• PROBLEM 1: Duplicate, word for word, the stretch of the email thread on template blocks from "I can't really" through "of template processing?".

• TEXT SEGMENT:
-- -- --

I can't really say, we need some tests to analyze the effects of this.

I am thinking of a way that might not include any extra overhead at all.

--
Thadeus





On Wed, May 5, 2010 at 10:02 PM, mdipierro <[email protected]> wrote:
> Before you go and implement this can you assess if this will affect
> the speed of template processing?
>
> On May 5, 9:57 pm, Thadeus Burgess <[email protected]> wrote:
>> It might be possible for the parent to look into its children, and
>> analyze the child blocks, and if a block in the child contains a
>> {{super <me>}} it can then take its own value and replace it into the
>> {{super me}}.
>>
>> --
>> Thadeus
>>
>> On Wed, May 5, 2010 at 9:56 PM, Thadeus Burgess <[email protected]> 
>> wrote:
>> > Right.
>>
>> > As much as I would like the functionality... This cannot be done as
>> > the system stands. Child templates know nothing of their parent,
>> > therefore they are unable to request anything from the parent
>> > template.
>>
>> > The way that you effectively override a block is by effort of the
>> > parent looking at all its children and going "Hey, you have the same
>> > block I do, so I will use yours".

-- -- --

• PROBLEM 2: Set down verbatim the stretch of the records below from the line containing "Screen dimensions: 1232x954" through the line containing "Looking at the screenshot, I should (38, 138).", including both of those lines.

Records of locating words and elements:

-- -- --

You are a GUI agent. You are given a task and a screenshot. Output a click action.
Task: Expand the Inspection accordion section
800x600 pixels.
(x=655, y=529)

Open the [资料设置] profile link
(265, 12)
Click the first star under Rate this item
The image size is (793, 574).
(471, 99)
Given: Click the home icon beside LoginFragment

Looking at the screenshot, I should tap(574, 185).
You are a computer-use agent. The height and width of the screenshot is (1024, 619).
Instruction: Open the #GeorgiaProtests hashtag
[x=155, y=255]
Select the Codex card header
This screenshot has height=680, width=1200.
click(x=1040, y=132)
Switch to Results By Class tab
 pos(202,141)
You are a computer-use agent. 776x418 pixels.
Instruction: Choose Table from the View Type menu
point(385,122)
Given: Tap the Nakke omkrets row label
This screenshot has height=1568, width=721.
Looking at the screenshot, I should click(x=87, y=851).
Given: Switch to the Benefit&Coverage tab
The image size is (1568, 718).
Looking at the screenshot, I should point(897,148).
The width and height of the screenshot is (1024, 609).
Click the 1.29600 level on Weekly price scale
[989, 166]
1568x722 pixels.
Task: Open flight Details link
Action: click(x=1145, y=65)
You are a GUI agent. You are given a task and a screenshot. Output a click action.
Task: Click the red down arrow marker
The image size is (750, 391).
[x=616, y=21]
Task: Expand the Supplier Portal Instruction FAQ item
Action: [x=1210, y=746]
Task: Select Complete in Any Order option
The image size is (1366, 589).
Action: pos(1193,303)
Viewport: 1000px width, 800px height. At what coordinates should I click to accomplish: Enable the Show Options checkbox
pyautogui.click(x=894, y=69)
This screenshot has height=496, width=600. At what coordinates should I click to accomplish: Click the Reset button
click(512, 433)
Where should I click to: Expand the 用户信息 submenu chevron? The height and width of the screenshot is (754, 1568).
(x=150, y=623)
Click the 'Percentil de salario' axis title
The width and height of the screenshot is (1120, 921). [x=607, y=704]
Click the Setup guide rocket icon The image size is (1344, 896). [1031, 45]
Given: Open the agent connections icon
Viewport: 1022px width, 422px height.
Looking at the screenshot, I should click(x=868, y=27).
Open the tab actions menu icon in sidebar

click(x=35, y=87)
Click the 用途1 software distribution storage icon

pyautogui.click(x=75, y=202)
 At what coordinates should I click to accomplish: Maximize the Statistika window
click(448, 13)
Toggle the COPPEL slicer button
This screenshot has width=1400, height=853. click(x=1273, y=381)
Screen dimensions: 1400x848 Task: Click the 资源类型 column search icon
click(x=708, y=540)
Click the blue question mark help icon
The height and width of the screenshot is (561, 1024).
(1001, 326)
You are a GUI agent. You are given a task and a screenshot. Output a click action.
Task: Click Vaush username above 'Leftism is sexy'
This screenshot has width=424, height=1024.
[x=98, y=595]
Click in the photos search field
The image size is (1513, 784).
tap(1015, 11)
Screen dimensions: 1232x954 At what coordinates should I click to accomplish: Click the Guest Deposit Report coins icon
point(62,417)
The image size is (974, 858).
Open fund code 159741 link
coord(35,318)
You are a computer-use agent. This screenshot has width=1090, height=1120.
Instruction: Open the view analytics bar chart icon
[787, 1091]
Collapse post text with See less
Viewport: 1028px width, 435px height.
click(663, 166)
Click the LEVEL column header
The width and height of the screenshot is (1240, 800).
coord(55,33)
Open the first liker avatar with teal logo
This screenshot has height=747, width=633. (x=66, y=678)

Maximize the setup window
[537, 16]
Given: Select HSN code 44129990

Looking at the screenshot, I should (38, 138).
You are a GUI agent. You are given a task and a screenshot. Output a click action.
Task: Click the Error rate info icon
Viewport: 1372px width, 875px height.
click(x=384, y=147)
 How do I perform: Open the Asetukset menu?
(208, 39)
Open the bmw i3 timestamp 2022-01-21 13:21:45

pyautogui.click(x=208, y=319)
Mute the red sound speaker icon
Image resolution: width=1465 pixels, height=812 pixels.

-- -- --

• FULL SOLUTION 1:
I can't really say, we need some tests to analyze the effects of this.

I am thinking of a way that might not include any extra overhead at all.

--
Thadeus





On Wed, May 5, 2010 at 10:02 PM, mdipierro <[email protected]> wrote:
> Before you go and implement this can you assess if this will affect
> the speed of template processing?

• FULL SOLUTION 2:
Screen dimensions: 1232x954 At what coordinates should I click to accomplish: Click the Guest Deposit Report coins icon
point(62,417)
The image size is (974, 858).
Open fund code 159741 link
coord(35,318)
You are a computer-use agent. This screenshot has width=1090, height=1120.
Instruction: Open the view analytics bar chart icon
[787, 1091]
Collapse post text with See less
Viewport: 1028px width, 435px height.
click(663, 166)
Click the LEVEL column header
The width and height of the screenshot is (1240, 800).
coord(55,33)
Open the first liker avatar with teal logo
This screenshot has height=747, width=633. (x=66, y=678)

Maximize the setup window
[537, 16]
Given: Select HSN code 44129990

Looking at the screenshot, I should (38, 138).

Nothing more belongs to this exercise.